Input for this task ▸
···

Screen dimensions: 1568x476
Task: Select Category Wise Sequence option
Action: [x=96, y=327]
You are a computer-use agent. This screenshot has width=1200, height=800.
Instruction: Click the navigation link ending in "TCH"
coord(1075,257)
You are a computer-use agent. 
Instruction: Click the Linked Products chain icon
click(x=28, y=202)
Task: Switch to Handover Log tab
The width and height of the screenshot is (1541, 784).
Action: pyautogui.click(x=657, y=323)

···

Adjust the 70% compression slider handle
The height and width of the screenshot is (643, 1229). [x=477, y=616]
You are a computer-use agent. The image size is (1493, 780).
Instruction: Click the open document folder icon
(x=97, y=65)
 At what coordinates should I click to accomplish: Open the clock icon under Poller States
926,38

···

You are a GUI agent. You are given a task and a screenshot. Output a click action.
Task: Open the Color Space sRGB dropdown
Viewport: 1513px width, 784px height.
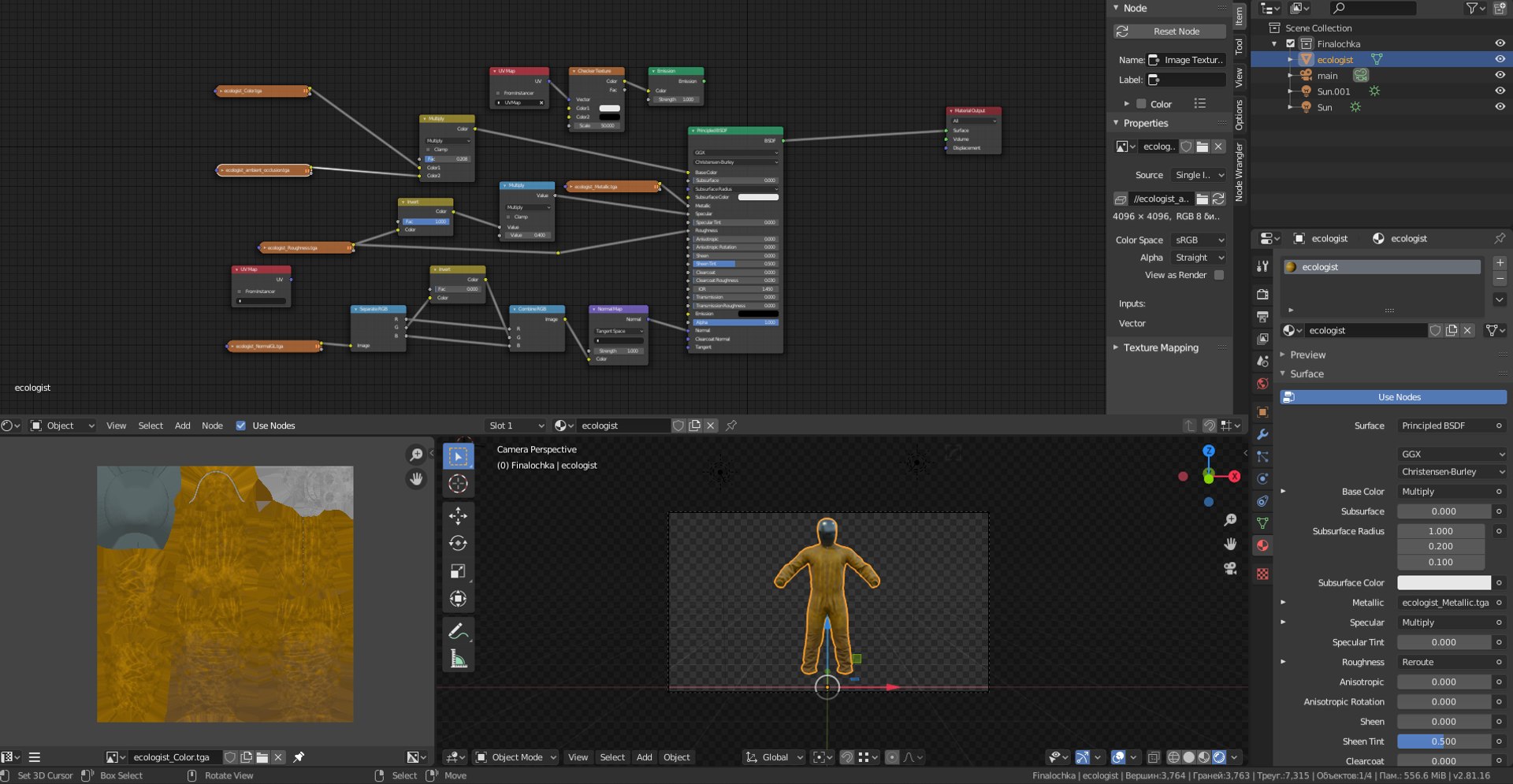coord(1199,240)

···

Whenever the word "computer" appears in a line of the listing, report that line.

Exercise result ▸
You are a computer-use agent. This screenshot has width=1200, height=800.
You are a computer-use agent. 
You are a computer-use agent. The image size is (1493, 780).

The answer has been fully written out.